You are viewing a plain text version of this content. The canonical link for it is here.
Posted to user@nutch.apache.org by Alex F <al...@googlemail.com> on 2011/06/07 17:05:02 UTC

Character encoding on Html-Pages

Hi,

the regex metaPattern inside org.apache.nutch.parse.html.HtmlParser is not
suitable for sites using single quotes for <meta http-equiv....>

  Example: <meta http-equiv='Content-Type' content='text/html;
charset=iso-8859-1'>
  We experienced a couple of pages with that kind of quotes and Nutch-1.2
was not able to handle it.

Is there any fallback or would it be good to use the following
regex: "<meta\\s+([^>]*http-equiv=(\"|')?content-type(\"|')?[^>]*)>" (single
or regular quotes are accepted)?

BR

Alexander Fahlke
Software Development
www.informera.de

Re: Character encoding on Html-Pages

Posted by Markus Jelsma <ma...@openindex.io>.
Hi,

It is a plugin found in src/plugins/parse-html/.

Cheers

On Tuesday 07 June 2011 18:01:22 lewis john mcgibbney wrote:
> Hi Alex,
> 
> I cannot locate the java file you mention at
> org.apache.nutch.parse.html.HtmlParser in either 1.2 or branch 1.3...
> 
> Having a quick look at org.apache.nutch.parse.HTMLMetaTags (in both
> versions above it is identical) it appears that you are right the "double
> quotes" for <meta http-equiv....> are accepted whereas 'single quotes' are
> not. I would be interested to see what kind of output you get when
> nutch-1.2 experiences the type of single quote meta syntax you highlight?
> Can you elaborate please...
> 
> If your regex suggestion is working then I would stick with this, however
> this is maybe something you wish to raise in JIRA... any comments?
> Lewis
> 
> On Tue, Jun 7, 2011 at 4:05 PM, Alex F <
> 
> alexander.fahlke.mailinglists@googlemail.com> wrote:
> > Hi,
> > 
> > the regex metaPattern inside org.apache.nutch.parse.html.HtmlParser is
> > not suitable for sites using single quotes for <meta http-equiv....>
> > 
> >  Example: <meta http-equiv='Content-Type' content='text/html;
> > 
> > charset=iso-8859-1'>
> > 
> >  We experienced a couple of pages with that kind of quotes and Nutch-1.2
> > 
> > was not able to handle it.
> > 
> > Is there any fallback or would it be good to use the following
> > regex: "<meta\\s+([^>]*http-equiv=(\"|')?content-type(\"|')?[^>]*)>"
> > (single
> > or regular quotes are accepted)?
> > 
> > BR
> > 
> > Alexander Fahlke
> > Software Development
> > www.informera.de

-- 
Markus Jelsma - CTO - Openindex
http://www.linkedin.com/in/markus17
050-8536620 / 06-50258350

Re: Character encoding on Html-Pages

Posted by lewis john mcgibbney <le...@gmail.com>.

▸ **GIVEN DATA**:
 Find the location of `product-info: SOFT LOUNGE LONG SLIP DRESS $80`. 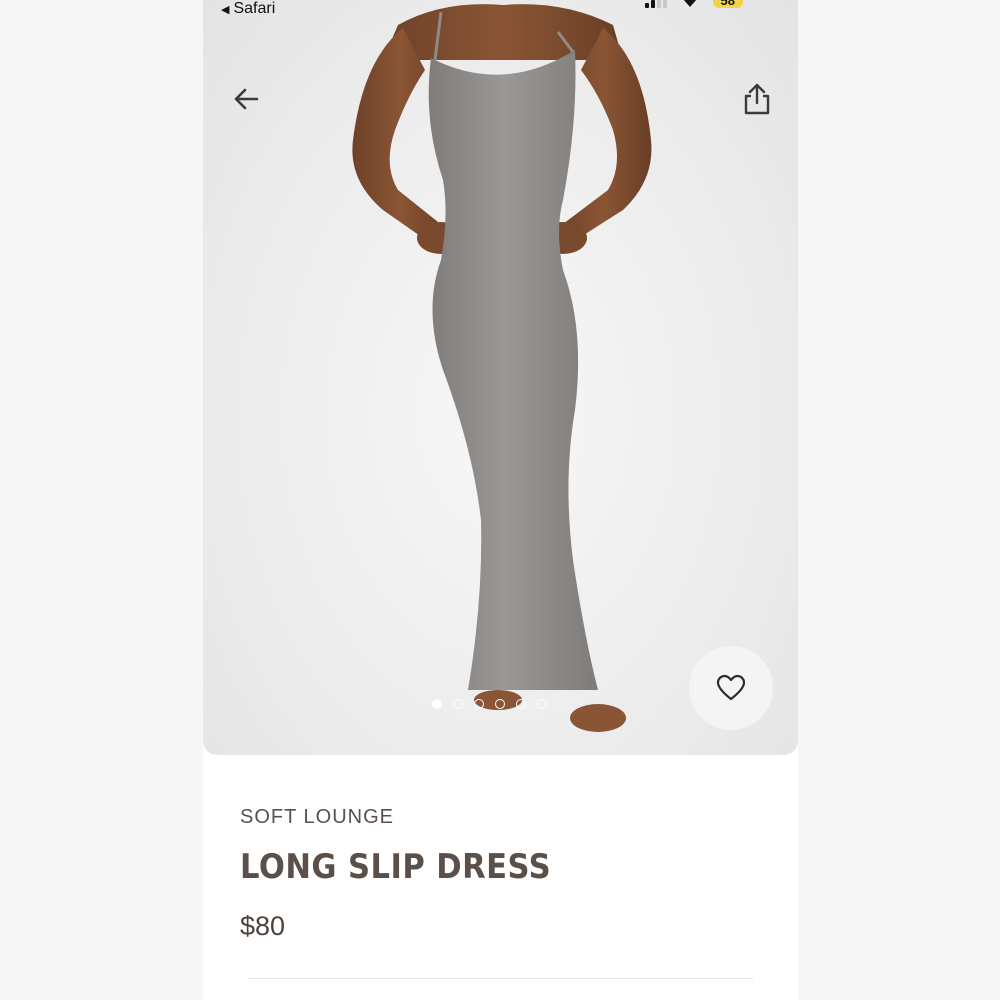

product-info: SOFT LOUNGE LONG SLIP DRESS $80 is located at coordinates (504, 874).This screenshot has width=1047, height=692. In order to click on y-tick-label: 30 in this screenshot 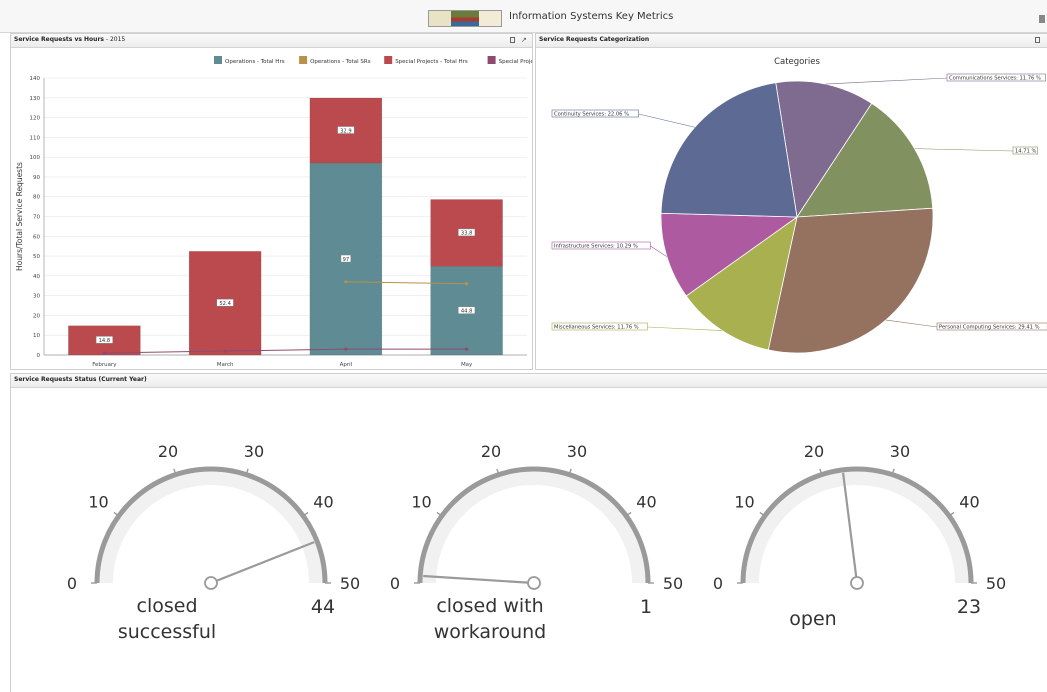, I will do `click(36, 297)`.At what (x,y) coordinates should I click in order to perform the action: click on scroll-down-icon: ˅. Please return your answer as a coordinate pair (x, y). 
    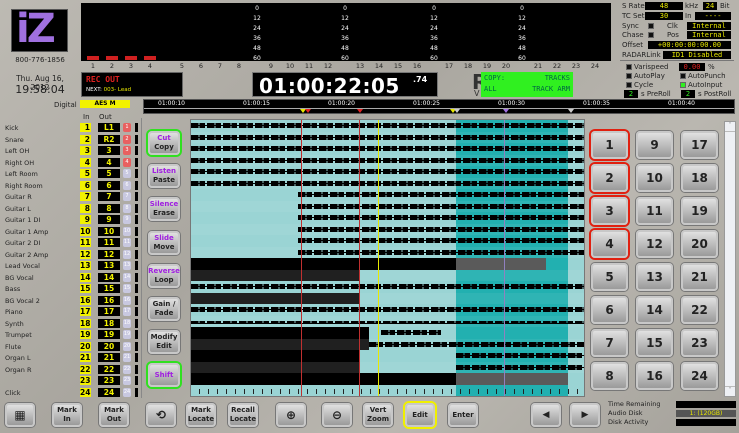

▸ **QUESTIONS TO ANSWER**:
1. In the character encoding thread, write out the passage starting with "On Tuesday 07" and going on through "you elaborate please...", changing "identical" to "the same".
2. In the character encoding thread, where does Markus Jelsma say the plugin is found?

▸ **RESULTS FOR EACH TASK**:
1.
On Tuesday 07 June 2011 18:01:22 lewis john mcgibbney wrote:
> Hi Alex,
> 
> I cannot locate the java file you mention at
> org.apache.nutch.parse.html.HtmlParser in either 1.2 or branch 1.3...
> 
> Having a quick look at org.apache.nutch.parse.HTMLMetaTags (in both
> versions above it is the same) it appears that you are right the "double
> quotes" for <meta http-equiv....> are accepted whereas 'single quotes' are
> not. I would be interested to see what kind of output you get when
> nutch-1.2 experiences the type of single quote meta syntax you highlight?
> Can you elaborate please...

2. In src/plugins/parse-html/.